(Records from a data collection)
++++++++
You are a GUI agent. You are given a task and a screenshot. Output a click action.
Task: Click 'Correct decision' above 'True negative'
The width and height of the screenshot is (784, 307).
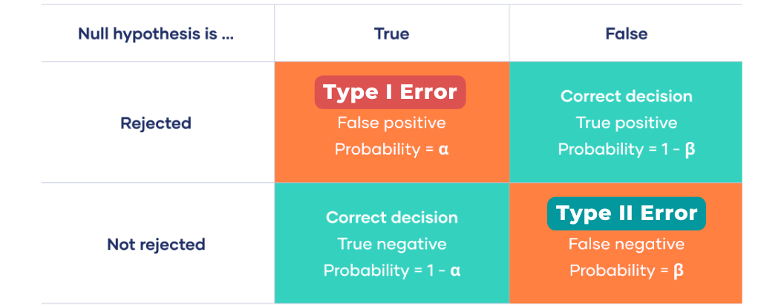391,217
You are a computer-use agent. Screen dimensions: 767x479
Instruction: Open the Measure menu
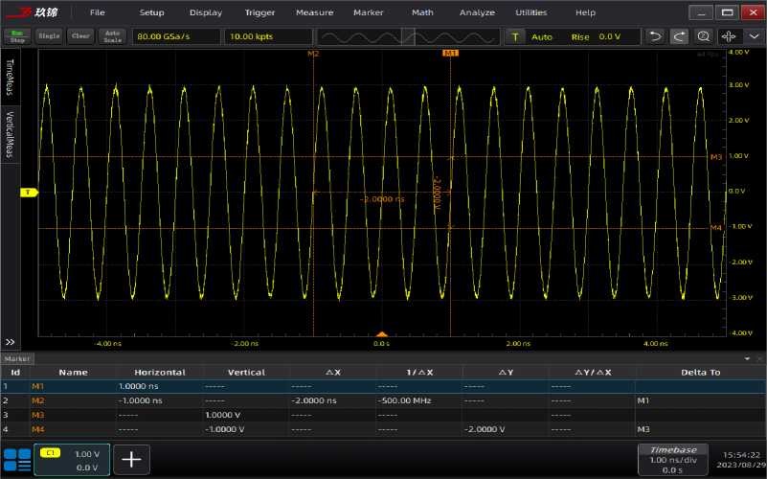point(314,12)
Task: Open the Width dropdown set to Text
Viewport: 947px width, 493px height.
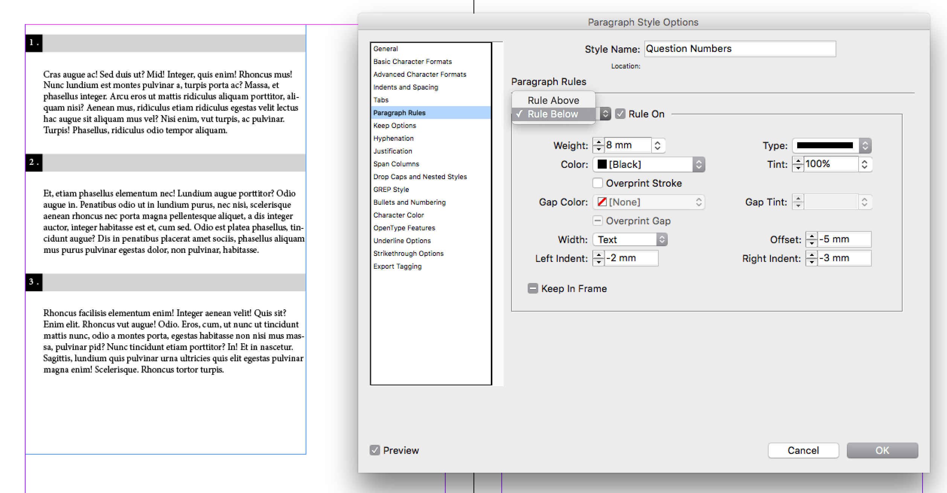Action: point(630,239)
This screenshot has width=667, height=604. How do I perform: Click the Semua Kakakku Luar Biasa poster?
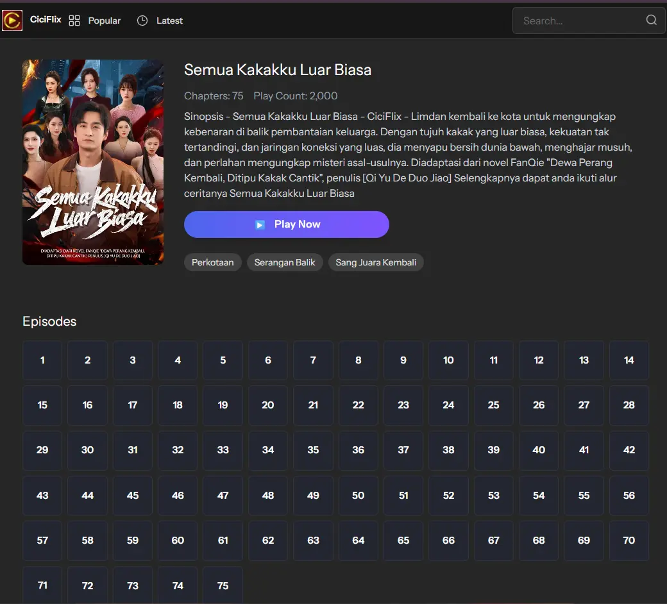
++++++++
• **EXERCISE REQUIREMENTS**: Can you write out every line again, from the line with "Task: Open the Width dropdown set to Text" through the end of the records, requests included, multiplying each coordinate in the answers by 1.1 and rounding to whole numbers with halves going up? Leave the pictures out.

• **TASK ANSWER**:
Task: Open the Width dropdown set to Text
Viewport: 947px width, 493px height.
Action: point(693,263)
This screenshot has width=667, height=604. How do I perform: Click the Semua Kakakku Luar Biasa poster?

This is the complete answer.